Data items:
⁂
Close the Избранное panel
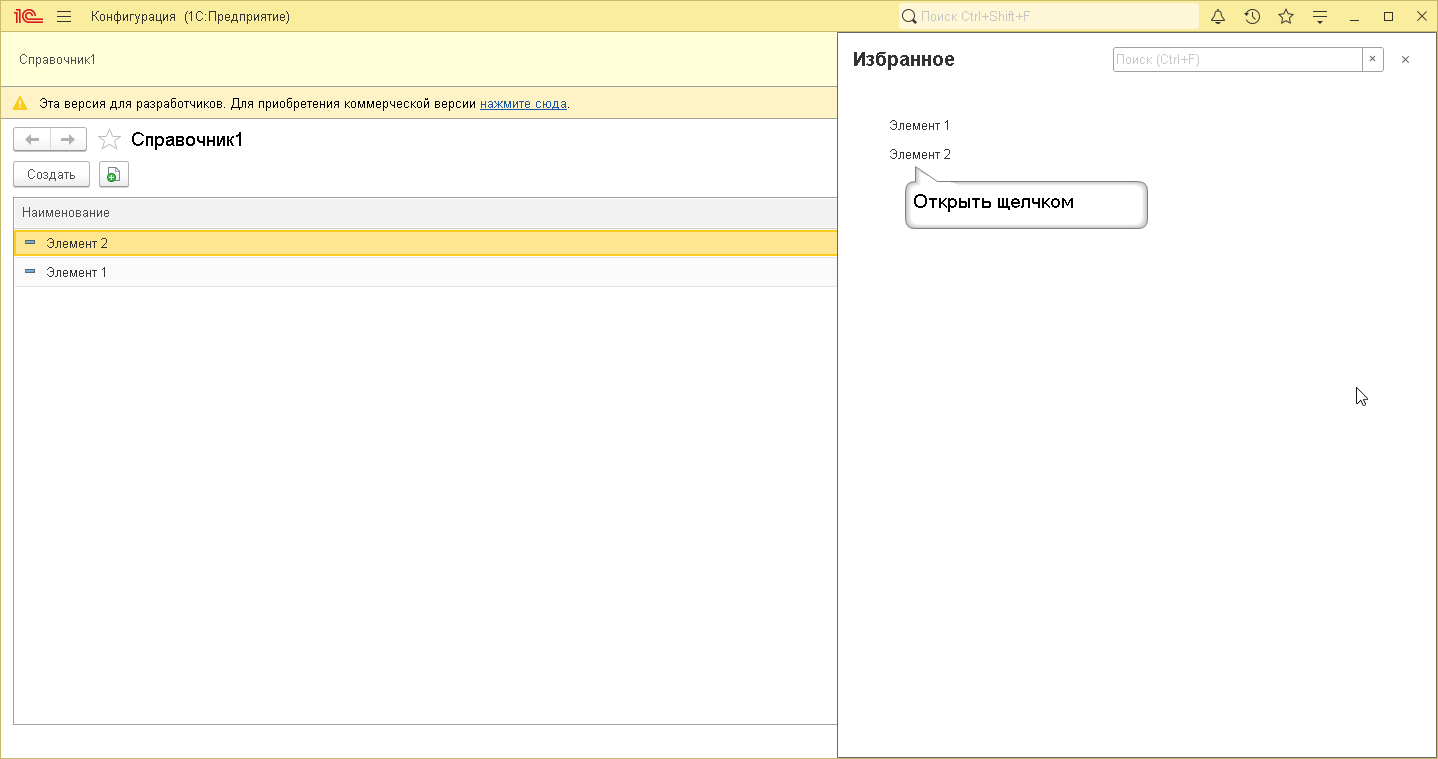Image resolution: width=1438 pixels, height=759 pixels. click(x=1405, y=60)
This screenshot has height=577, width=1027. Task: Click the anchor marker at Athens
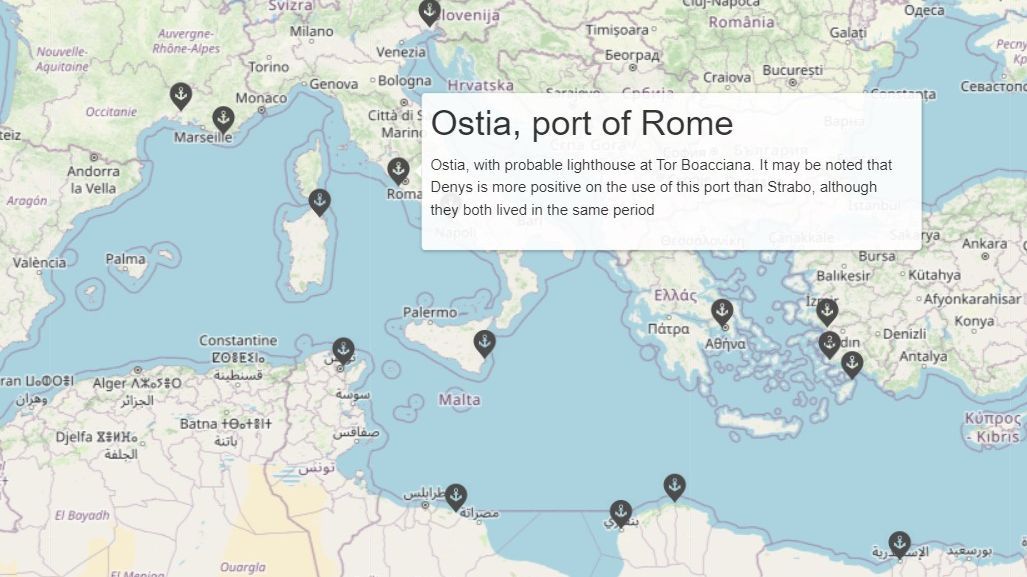(722, 313)
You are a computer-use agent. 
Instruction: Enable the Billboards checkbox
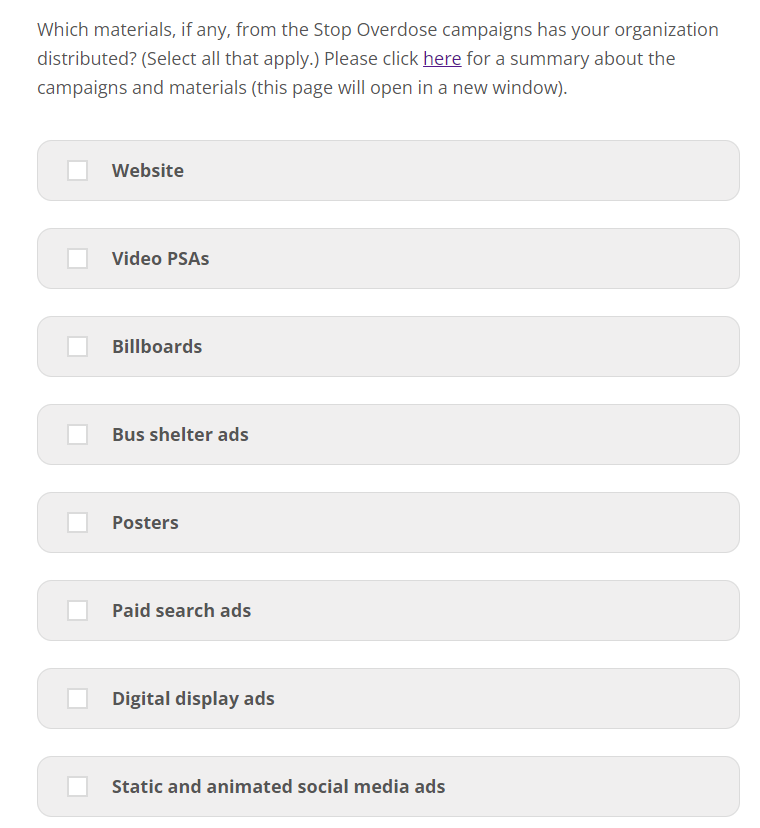77,347
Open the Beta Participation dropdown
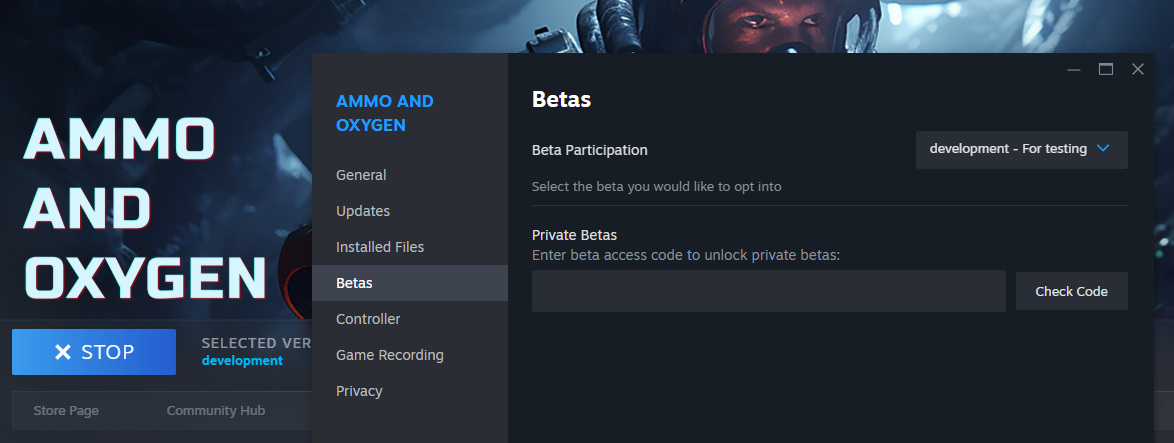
⁂
Exercise: Output the lines of the listing as a Markdown table with columns Row and Line, starting at the line that contains "This screenshot has" and ending at the end of the listing, skipping blank lines. Omit the pictures.

Worked answer:
| Row | Line |
|---|---|
| 1 | This screenshot has height=577, width=1027. Task: Click the anchor marker at Athens |
| 2 | (722, 313) |
| 3 | You are a computer-use agent.  |
| 4 | Instruction: Enable the Billboards checkbox |
| 5 | 77,347 |
| 6 | Open the Beta Participation dropdown |